Furthermore an `hll/add-at`

function is available for adding items at a specific time. By default, the time-series are bucketed per hour but this is configurable (see the `hll/add-at`

docstring for details).

## Implementation details

### Accuracy

This library make the following implementation choices

- Uses a 64 bit hashing function for increased accuracy on higher cardinalities (> 1 billion) as suggested by Heule
*et al*[2], instead of the 32-bit hashing function with large range corrections in the original paper [1]. - No small range corrections. If
*m*is the number of observables, the hyperloglog aymptotic expected relative error is not typically attained for cardinalities less than*n = 5/2 m*.

The table below shows the various hyperloglog operating points depending on the choice of the number of observables.

Number of observables (m) | Minimum number of samples (5/2m) | Standard error (1.04/sqrt(m)) |

16 | 40 | 26% |

32 | 80 | 18.38% |

64 | 160 | 13.00% |

128 | 320 | 9.19% |

256 | 640 | 6.50% |

512 | 1280 | 4.60% |

1024 | 2560 | 3.25% |

2048 | 5120 | 2.30% |

4092 | 10230 | 1.63% |

- The number of observables scales linearly with the memory requirements.

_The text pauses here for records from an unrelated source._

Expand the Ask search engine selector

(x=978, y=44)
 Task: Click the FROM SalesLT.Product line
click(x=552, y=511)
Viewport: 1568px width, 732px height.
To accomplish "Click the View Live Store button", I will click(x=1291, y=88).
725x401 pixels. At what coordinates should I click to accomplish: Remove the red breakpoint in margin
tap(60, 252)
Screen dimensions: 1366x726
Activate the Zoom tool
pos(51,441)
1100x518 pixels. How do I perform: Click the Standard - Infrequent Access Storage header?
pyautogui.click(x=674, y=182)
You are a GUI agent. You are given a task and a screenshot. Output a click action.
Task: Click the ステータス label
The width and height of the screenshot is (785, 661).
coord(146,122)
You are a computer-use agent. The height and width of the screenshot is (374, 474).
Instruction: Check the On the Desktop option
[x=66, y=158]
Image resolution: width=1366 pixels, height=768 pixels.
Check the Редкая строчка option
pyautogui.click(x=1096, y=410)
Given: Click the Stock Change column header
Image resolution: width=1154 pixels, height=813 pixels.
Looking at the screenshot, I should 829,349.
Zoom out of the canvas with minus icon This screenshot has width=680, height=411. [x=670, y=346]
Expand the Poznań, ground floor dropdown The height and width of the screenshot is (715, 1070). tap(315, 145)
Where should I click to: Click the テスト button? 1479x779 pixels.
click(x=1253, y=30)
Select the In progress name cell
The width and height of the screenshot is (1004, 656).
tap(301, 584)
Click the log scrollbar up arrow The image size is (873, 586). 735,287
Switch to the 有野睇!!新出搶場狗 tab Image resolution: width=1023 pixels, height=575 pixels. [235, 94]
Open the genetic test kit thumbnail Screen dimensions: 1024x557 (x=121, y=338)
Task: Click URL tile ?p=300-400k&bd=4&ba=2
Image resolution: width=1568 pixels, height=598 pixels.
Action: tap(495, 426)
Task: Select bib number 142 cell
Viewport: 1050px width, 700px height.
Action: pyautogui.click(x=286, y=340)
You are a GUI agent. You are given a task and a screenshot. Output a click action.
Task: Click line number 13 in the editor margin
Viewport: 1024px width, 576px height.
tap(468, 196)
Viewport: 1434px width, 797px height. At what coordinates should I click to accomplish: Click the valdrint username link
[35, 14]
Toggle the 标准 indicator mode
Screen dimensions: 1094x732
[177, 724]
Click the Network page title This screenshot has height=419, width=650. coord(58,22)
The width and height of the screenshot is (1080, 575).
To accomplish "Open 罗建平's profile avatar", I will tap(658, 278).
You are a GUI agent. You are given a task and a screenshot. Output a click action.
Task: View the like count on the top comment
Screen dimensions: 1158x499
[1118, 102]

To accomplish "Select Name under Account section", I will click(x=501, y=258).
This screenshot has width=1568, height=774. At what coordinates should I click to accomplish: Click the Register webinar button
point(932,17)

Note that the observables for a given hyperloglog is backed by a redis hash (storing
*m*fields and*m*value). - The minimum number of samples indicates the the number of samples beyond which the estimate is usually within its expected relative error (
*5/2m*). - The standard error is the square root of the variance divided by the number of samples. Its asymptotic value is
*1.04/sqrt(m)*. See [1] for full details.

This library defaults to *m=1024*, but this is of course configurable (see for example the `hyperloglog.core/add`

docstring`).

### Hashing

The hyperloglog algorithm relies on a good 64 bit hashing function. By default, this library uses the MurmurHash3 hashing function in its 128-bit variant and then keeps only the first 64 bits. Heule *et al* tested MurmurHash3 and all the common hash functions (i.e., MD5, SHA1, SHA256) and found no significant performance difference [2]. Under the hood we use the MurmurHash3 implementation from the byte-streams library. Therefore, the `hyperloglog.core/add`

function should handle anything that byte-streams does (e.g., `String`

, `byte[]`

, `CharSequence`

, `ByteBuffer`

). If you need to specify a custom 64-bit hashing function, then you can pass your own as follows.

```
(def hll-opts {:hashing-fn my-hashing-function})
(wcar* (hll/add my-custom-object hll-opts))
```

## References

- Philippe Flajolet, Eric Fusy, and Olivier Gandouet. Hyperloglog: The analysis of a near-optimal cardinality estimation algorithm. In
*Proc. AOFA*, 2007 - Stefan Heule, Marc Nunkesser, and Alex Hall. HyperLogLog in Practice: Algorithmic Engineering of a State of The Art Cardinality Estimation Algorithm. In
*Proc EDBT*, 2013

## License

Copyright © 2013 John Whitbeck

Distributed under the Eclipse Public License, the same as Clojure.